◆ **WHAT TO DO**: Where does the word "agent" occur in the data below? Copy each line that holds it.

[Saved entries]
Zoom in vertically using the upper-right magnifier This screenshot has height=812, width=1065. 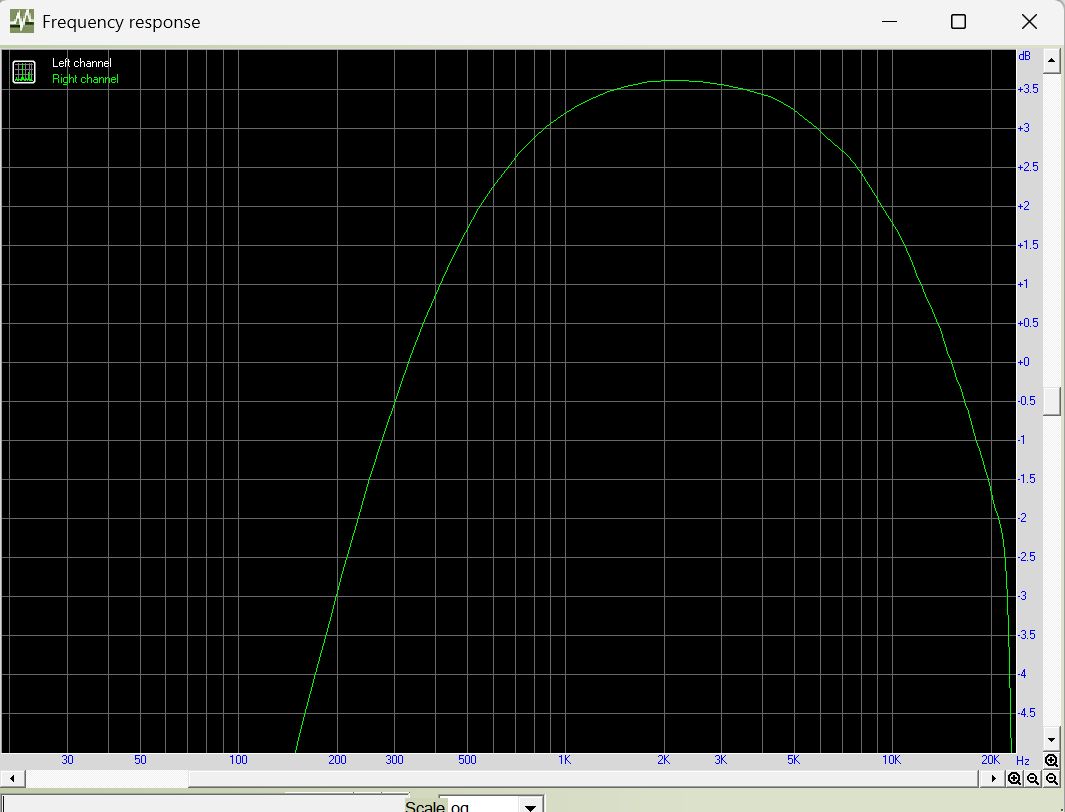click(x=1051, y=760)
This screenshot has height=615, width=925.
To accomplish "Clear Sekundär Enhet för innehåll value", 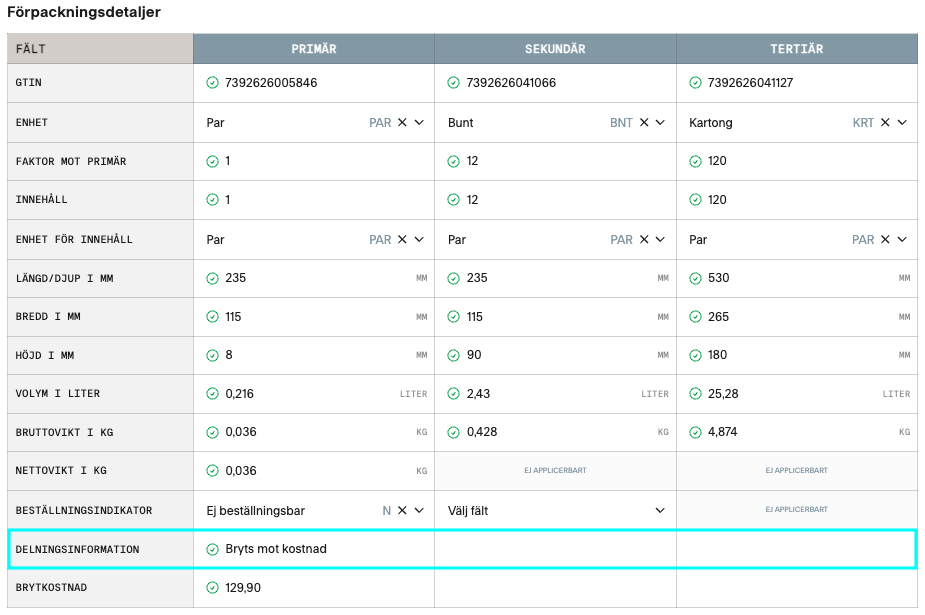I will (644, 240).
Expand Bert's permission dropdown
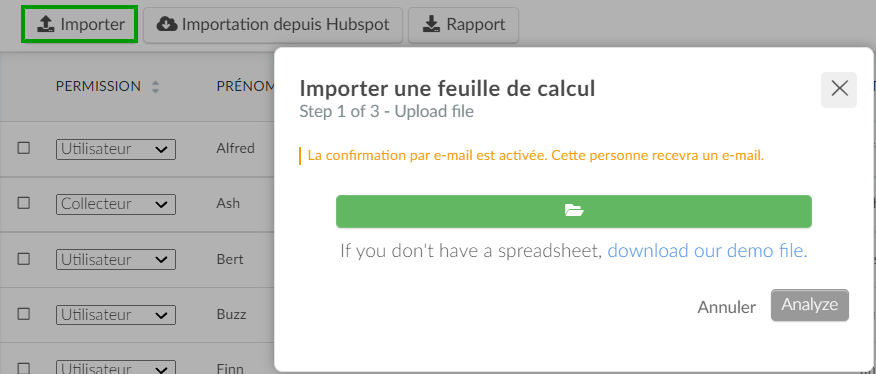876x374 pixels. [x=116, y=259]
* * *
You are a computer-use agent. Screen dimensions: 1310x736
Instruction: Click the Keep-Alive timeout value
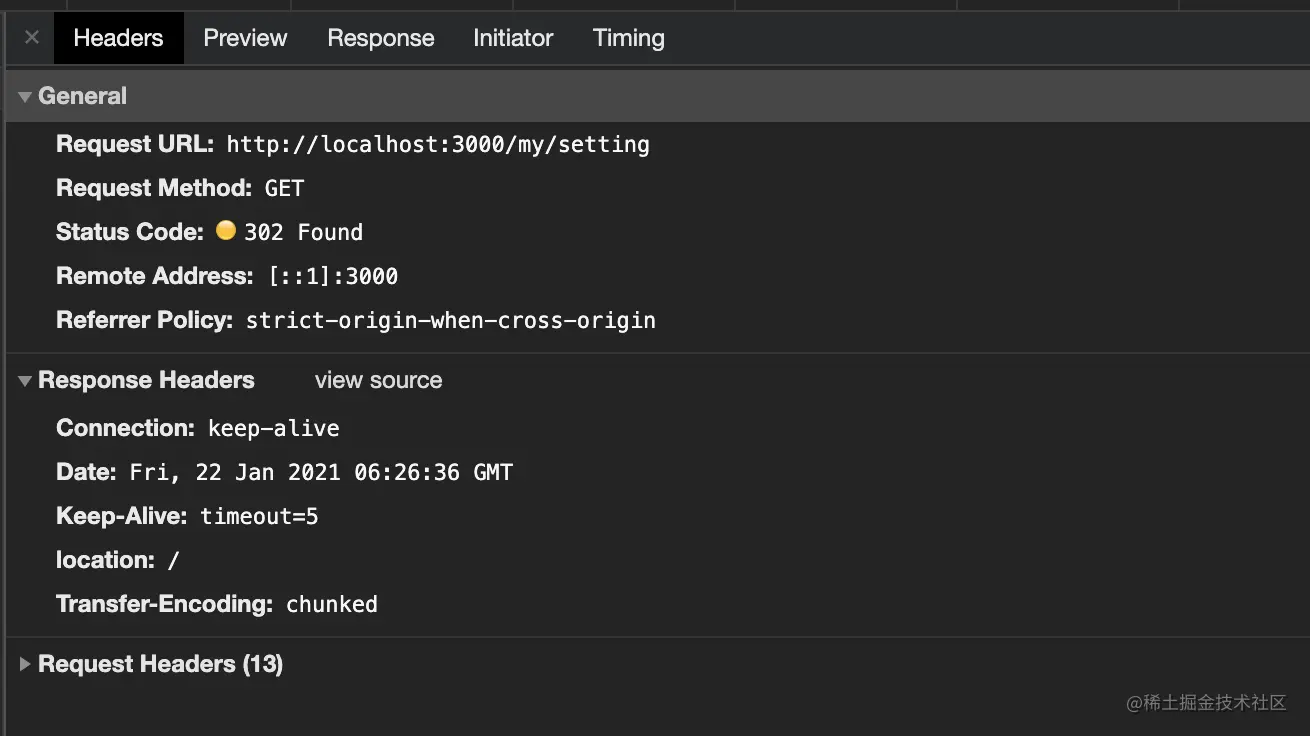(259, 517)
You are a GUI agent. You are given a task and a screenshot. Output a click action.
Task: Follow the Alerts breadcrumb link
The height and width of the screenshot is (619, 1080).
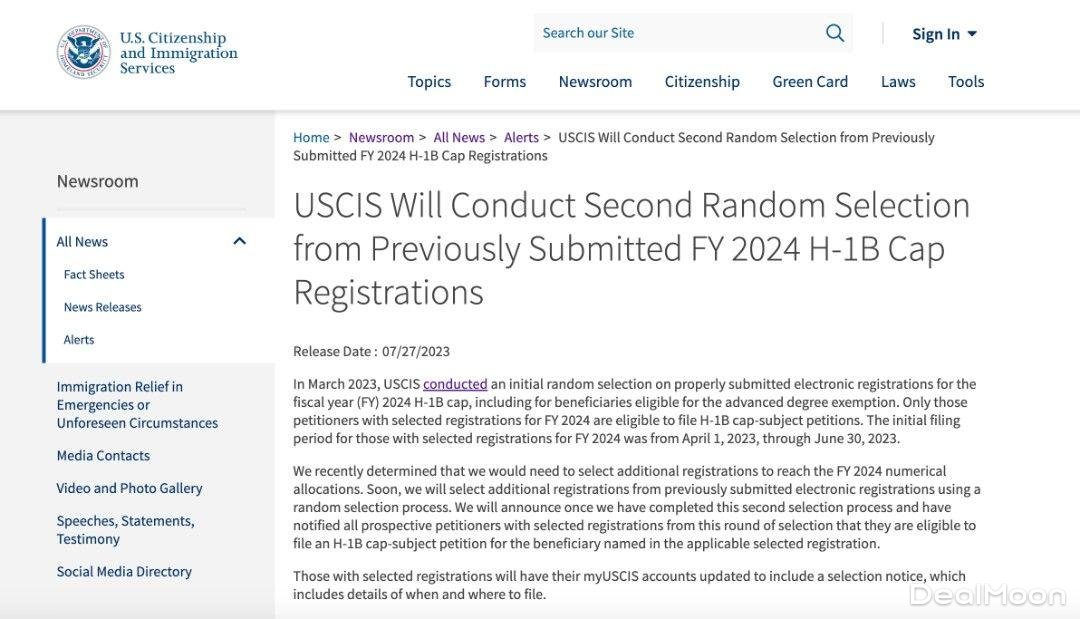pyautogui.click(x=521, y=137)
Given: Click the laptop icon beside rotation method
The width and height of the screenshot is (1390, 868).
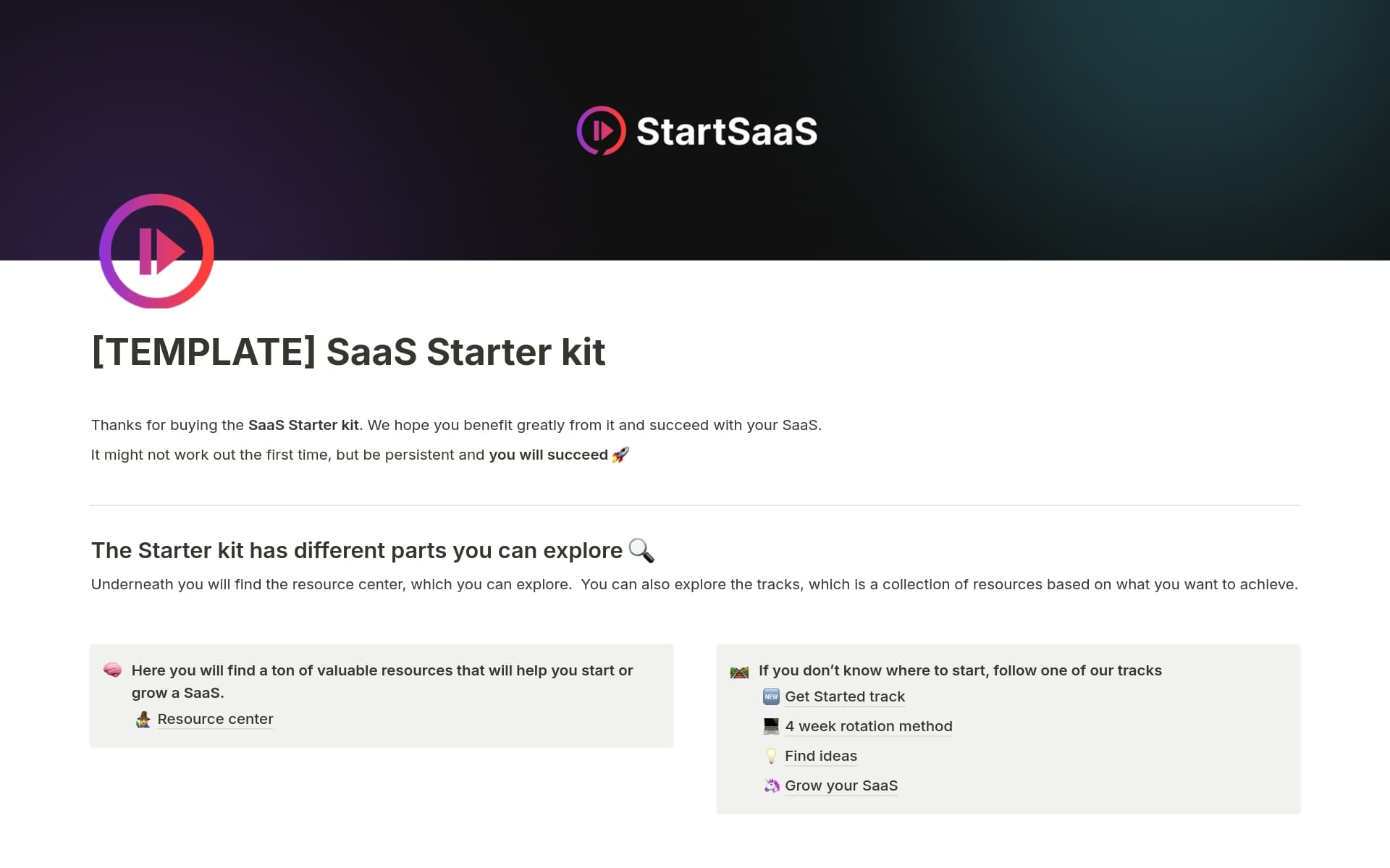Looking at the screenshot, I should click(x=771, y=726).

◆ **RESULT OF THIS TASK**:
You are a computer-use agent. Screen dimensions: 1310x736
You are a GUI agent. You are given a task and a screenshot. Output a click action.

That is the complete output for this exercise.